Couldn’t be happening to a more deserving peer. Of course Starmer will immediately withdraw the whip and suspend his party membership (not).
Von Clausewitz got it backwards — diplomacy and other policies are only pursued when war is not a practical option. Capitalism and war are inextricably linked — the destruction lays the seeds for fresh exploitation and profit extraction.
I think you see looking for a correlation when other explanations work better.
My comments not appearing. any reason?
No idea
I have not deleted any
Sorry Richard, I find the tone of this missive rather annoying.
Western Europe was right to scale down defence spending after the cold war.
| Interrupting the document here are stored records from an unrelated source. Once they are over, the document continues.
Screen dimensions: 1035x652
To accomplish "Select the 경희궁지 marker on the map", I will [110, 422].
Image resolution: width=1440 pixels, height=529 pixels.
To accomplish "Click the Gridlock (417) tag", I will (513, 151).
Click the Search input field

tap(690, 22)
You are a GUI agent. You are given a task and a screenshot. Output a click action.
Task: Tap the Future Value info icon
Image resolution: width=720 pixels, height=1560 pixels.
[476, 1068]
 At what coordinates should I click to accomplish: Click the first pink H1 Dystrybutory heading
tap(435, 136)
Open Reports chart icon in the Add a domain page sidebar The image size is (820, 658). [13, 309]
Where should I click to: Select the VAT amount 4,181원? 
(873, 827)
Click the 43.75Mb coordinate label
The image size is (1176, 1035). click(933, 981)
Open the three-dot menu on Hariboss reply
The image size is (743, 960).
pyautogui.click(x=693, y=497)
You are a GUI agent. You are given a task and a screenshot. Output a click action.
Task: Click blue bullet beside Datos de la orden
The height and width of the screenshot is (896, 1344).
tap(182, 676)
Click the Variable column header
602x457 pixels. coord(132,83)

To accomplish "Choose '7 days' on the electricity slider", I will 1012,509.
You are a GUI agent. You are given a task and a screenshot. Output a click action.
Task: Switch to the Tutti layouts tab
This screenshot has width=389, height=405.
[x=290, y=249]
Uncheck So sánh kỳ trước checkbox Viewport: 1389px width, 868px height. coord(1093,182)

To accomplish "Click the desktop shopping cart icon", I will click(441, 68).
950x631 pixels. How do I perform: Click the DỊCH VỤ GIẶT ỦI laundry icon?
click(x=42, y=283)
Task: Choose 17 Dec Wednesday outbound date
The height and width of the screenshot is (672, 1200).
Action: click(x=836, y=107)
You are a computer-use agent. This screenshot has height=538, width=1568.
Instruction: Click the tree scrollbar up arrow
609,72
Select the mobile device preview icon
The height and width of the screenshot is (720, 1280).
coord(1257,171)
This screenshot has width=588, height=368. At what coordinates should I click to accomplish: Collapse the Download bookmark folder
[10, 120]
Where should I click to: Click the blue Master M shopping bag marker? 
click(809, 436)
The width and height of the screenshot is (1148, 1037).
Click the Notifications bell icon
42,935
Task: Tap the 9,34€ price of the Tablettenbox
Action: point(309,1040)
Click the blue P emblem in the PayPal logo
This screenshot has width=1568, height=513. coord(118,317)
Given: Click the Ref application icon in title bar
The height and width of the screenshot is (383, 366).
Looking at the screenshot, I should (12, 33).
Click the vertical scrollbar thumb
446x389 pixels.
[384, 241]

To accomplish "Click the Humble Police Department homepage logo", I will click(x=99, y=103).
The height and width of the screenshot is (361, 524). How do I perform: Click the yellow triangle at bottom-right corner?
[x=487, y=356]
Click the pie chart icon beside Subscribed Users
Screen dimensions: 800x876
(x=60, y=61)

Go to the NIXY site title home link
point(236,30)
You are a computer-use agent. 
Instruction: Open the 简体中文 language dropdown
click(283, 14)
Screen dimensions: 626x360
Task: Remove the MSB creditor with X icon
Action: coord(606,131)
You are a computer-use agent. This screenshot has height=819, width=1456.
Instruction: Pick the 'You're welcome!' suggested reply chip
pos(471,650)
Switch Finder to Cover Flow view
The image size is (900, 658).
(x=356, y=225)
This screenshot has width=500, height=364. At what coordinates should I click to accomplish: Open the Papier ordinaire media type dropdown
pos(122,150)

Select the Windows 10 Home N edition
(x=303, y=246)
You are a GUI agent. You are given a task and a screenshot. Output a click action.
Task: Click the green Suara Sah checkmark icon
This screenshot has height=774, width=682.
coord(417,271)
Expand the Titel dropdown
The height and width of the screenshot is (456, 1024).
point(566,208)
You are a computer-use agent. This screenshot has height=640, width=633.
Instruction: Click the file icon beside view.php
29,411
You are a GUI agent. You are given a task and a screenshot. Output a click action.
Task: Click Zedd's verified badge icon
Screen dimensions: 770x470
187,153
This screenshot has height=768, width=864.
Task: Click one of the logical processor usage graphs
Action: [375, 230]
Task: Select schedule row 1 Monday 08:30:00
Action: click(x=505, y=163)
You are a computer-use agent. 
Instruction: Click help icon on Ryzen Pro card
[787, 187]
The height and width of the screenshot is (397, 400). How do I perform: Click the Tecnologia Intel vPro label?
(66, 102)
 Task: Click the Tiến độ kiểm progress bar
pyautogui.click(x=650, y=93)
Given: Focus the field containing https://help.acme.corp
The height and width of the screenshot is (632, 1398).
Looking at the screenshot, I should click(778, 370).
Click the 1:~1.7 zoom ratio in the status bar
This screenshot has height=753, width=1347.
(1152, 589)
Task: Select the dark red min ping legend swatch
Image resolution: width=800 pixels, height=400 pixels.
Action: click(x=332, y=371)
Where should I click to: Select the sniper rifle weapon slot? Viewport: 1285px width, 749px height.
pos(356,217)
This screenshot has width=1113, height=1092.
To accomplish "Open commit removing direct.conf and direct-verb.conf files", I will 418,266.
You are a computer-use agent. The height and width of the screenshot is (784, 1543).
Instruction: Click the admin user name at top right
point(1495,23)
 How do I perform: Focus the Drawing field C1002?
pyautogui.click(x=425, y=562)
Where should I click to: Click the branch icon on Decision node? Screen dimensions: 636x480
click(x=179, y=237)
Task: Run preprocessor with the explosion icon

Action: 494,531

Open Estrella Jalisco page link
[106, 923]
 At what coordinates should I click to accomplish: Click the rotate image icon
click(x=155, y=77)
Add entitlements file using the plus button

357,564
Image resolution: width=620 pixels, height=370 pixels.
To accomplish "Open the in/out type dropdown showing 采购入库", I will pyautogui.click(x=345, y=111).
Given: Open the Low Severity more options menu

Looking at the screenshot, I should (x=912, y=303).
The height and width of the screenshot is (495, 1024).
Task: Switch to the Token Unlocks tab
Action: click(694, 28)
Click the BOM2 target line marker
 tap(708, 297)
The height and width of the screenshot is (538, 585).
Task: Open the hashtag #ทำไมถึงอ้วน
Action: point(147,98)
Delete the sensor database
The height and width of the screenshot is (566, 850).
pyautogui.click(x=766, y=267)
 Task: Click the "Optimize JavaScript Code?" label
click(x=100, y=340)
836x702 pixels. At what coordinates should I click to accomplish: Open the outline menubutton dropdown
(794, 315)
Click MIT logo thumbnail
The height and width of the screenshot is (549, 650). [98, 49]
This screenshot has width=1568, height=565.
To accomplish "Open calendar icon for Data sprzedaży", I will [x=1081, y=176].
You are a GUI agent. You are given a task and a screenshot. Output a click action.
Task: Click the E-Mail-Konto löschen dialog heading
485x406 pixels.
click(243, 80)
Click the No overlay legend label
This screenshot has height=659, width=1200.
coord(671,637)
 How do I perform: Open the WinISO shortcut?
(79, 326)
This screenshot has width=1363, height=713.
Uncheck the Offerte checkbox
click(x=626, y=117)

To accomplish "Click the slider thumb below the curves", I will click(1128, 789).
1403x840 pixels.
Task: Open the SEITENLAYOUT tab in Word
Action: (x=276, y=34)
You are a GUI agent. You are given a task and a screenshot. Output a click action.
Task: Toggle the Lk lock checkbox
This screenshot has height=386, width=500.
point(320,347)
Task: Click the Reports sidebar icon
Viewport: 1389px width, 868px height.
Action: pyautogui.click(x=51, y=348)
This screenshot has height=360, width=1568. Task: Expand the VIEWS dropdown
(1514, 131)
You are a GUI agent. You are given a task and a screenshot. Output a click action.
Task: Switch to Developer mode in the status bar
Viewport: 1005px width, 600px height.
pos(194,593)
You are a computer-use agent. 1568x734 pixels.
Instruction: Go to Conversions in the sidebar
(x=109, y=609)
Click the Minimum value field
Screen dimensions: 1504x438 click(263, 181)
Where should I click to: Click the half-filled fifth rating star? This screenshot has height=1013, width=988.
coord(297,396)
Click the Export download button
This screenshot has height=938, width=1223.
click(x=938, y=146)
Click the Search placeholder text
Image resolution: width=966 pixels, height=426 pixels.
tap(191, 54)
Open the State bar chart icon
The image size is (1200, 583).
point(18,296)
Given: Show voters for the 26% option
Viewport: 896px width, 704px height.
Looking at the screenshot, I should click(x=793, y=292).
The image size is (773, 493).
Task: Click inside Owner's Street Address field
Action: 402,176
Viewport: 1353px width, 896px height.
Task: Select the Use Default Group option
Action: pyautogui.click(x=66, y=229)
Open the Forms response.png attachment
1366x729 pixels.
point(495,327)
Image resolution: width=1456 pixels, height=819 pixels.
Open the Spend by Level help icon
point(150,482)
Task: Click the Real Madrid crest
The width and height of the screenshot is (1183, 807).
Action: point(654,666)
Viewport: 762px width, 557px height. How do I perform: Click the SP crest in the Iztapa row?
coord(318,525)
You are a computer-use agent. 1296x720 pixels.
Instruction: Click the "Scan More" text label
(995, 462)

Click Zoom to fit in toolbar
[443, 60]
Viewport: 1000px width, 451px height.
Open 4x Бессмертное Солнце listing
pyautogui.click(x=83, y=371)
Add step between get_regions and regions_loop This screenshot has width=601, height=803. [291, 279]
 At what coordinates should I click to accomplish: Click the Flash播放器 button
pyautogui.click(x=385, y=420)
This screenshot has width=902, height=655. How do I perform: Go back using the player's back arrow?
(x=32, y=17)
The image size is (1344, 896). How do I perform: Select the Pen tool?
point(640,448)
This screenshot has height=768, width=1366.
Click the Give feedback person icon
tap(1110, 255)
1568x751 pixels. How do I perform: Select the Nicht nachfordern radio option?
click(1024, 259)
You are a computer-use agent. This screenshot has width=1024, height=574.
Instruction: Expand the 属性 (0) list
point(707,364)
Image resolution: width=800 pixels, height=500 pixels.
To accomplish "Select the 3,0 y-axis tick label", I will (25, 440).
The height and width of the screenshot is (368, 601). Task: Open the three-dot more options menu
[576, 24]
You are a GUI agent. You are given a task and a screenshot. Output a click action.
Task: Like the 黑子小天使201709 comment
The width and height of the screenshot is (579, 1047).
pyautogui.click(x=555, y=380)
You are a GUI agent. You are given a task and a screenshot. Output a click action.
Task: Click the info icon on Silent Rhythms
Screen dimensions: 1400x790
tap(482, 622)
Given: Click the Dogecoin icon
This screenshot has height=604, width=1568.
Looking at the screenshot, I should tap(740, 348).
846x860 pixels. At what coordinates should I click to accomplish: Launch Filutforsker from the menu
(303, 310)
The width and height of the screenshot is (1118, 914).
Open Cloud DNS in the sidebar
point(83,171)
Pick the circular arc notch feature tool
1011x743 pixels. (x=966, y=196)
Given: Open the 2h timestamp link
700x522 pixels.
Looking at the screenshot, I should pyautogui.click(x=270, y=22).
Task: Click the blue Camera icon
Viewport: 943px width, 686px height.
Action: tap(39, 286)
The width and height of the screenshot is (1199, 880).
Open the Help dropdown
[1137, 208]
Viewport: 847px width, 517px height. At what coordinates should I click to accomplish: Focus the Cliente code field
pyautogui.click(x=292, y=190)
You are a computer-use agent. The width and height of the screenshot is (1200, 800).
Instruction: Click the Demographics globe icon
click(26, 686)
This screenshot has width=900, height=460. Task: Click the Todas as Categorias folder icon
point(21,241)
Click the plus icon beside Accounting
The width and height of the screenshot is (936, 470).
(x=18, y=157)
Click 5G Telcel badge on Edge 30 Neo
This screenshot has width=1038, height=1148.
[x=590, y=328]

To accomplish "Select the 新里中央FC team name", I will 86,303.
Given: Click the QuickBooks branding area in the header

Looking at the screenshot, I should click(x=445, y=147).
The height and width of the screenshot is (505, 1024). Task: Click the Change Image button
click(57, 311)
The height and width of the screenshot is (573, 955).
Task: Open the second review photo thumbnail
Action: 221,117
The USA’s broader policy of economic wellbeing through defence spending is not helping at all.
But the fact of the matter is we have basically just accepted that NATO is dead in the water so Europe needs serious money to get us weaned off USAid.
The threat on our doorsteps (not Trumps) is priority #1 as farvas I’m concerned. We will not throw Ukraine out with the bathwater.
Sometimes the global situation calls for action.
I didn’t deny the need fur defence spending.
I just did it was a choice not to fund other essential types of spending.
You seem to have missed my point.
The way you framed the argument – why are politicians seemingly less willing to create money to alleviate poverty or help the planet – can take a back seat whilst we have a genuine military threat on our dangerously close to our borders.
It doesn’t read as if you accept the need for ramped-up European military spending anno 2025, rather that it’s simply another Neoliberal policy that makes life harder for the don’t-haves.
I am surprised it’s being read that way.
But if I have the emphasis wrong, apologies, although I think the point is entirely valid. Without social spending there will be no support for military spending.
Events are moving quickly, given Trump’s questioning last month of NATO’s Article 5, which holds that Nato members will come to the defence of an ally which comes under attack, and his threat to NATO members this month: ‘If they don’t pay, I’m not going to defend them’ (as it’d the expense would be personal). Furthermore, Trump’s colonial rhetoric (expanse into Gaza, Canada, Greenland, Panama Canal and policy of bullying by economic-tariffs) might even provoke a response that is deemed (by Trump) to be an attack on America, to which NATO countries are currently bound by this Article 5.
This puts a further question against the future of NATO, and so questions the centrality of NATO in the terms of reference for the current Strategic Defence Review 2024-2025 https://www.gov.uk/government/publications/strategic-defence-review-2024-2025-terms-of-reference/strategic-defence-review-2024-2025-terms-of-reference): ‘The Review will be conducted with the following parameters in place:… # NATO will remain the cornerstone of UK Defence. The SDR will look at enhancing the UK’s contribution to the Alliance and sustaining a “NATO first” defence policy, while protecting vital UK sovereign requirements and strategic reach.’ (Section 7. Bullet point 2).
This UK strategic defence review is due to report in the coming months, but I suspect Europe needs its own defence agreement, which is not so bound up with NATO, and the terms of the strategic defence review are therefore already dated.
The terms of reference affect, for example, the issue of replacing the T1 Typhoons, as
Sharon Graham (General Secretary of Unite has observed (https://www.theguardian.com/commentisfree/2025/mar/06/british-defence-jobs-uk-jet-american-f35-typhoon), which is a significant immanent spend. But much of our military technology is dependent on American supplies, American technology, American Intelligence/surveillance, which all means is dependent on American permission.